A normed space $E$ is reflexive if and only if the weak- and weak*-topology coincide on $E'$ Let $E$ be a normed space. It is claimed in this answer that $E$ is reflexive (which is to say that the canonical embedding of $E$ into $E''$ is surjective) if and only if "the weak- and weak*-topology on $E'$ coincide".
I didn't found this result in the literature on functional analysis I'm usually consulting. So, could anyone recommend a good reference?
But more importantly: How do we need to understand this result at all? The "weak*-topology" is a topology on $E'$. So, that's fine. But the "weak-topology" is a topology on $E$. So, what does it mean that both topologies coincide on $E'$ when the latter is not even a topology on $E'$?
 A: I don't know a good reference to a proof of the equivalence you are looking but I think the proof is elementary.
Let $\mathcal{T} \subset 2^{E'}$ denote the weak topology on $E'$ and let $\mathcal{U} \subset 2^{E'}$ denote the weak$^{\ast}$ topology.

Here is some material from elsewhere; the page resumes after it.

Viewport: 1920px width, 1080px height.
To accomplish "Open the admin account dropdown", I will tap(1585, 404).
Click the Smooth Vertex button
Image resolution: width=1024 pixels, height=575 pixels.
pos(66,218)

Assume first that $E$ is reflexive and aim to show that $\mathcal{U}= \mathcal{T}$. By definition, $\mathcal{T}$ is the weakest (smallest w.r.t inclusion) topology on $E'$ making all norm-continuous functionals on $E'$ continuous. Also by definition, $\mathcal{U}$ is the smallest topology making all point-evaluation functionals $\text{ev}_x:E' \rightarrow \mathbb{K}$, $x \in E$ on $E'$ continuous. Since $E$ is reflexive these sets of linear functionals on $E'$ are the same, so $\mathcal{T}= \mathcal{U}$.
Assume now that $\mathcal{T}= \mathcal{U}$ and aim to show that $E$ is reflexive. Let $\ell: E' \rightarrow \mathbb{K}$ be norm continuous. Then it is continuous w.r.t $\mathcal{T}$ and hence with respect to $\mathcal{U}$. The latter implies that the set $\{x' \in E'\,:\, |\ell(x')| < 1\}$ is weak$^{\ast}$ open.  It follows that there are $x_1, \dots, x_n \in E$ and $\varepsilon_1,\dots, \varepsilon_n > 0$ so that
$$
\bigcap_{i=1}^n{\{x' \in E' \,:\, |x'(x_i)| < \varepsilon_i\}} \subset \{x' \in E'\,:\, |\ell(x')| < 1\}.
$$
Hence
$$
\bigcap_{i=1}^n{\ker{(\text{ev}_{x_i})}} \subset \ker{\ell}.
$$
This implies that $\ell = \text{ev}_x$ for some $x$ in the linear span of the $x_i$'s . What I've just explained in the last paragraph is probably very standard: Every weak$^{\ast}$ continuous linear functional is a point-evaluation functional.
To answer your last paragraph: The weak topology can be defined on any normed vector space, in particular on dual spaces.